**EXERCISE**
Hand back all of the records exactly as they read.
----- DATA SUPPLIED -----
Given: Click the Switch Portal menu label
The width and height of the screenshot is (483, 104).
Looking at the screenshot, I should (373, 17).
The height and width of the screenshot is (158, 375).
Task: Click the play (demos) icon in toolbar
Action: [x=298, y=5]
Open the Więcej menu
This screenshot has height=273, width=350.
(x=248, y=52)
-----
**EXERCISE RESULT**
Given: Click the Switch Portal menu label
The width and height of the screenshot is (483, 104).
Looking at the screenshot, I should (373, 17).
The height and width of the screenshot is (158, 375).
Task: Click the play (demos) icon in toolbar
Action: [x=298, y=5]
Open the Więcej menu
This screenshot has height=273, width=350.
(x=248, y=52)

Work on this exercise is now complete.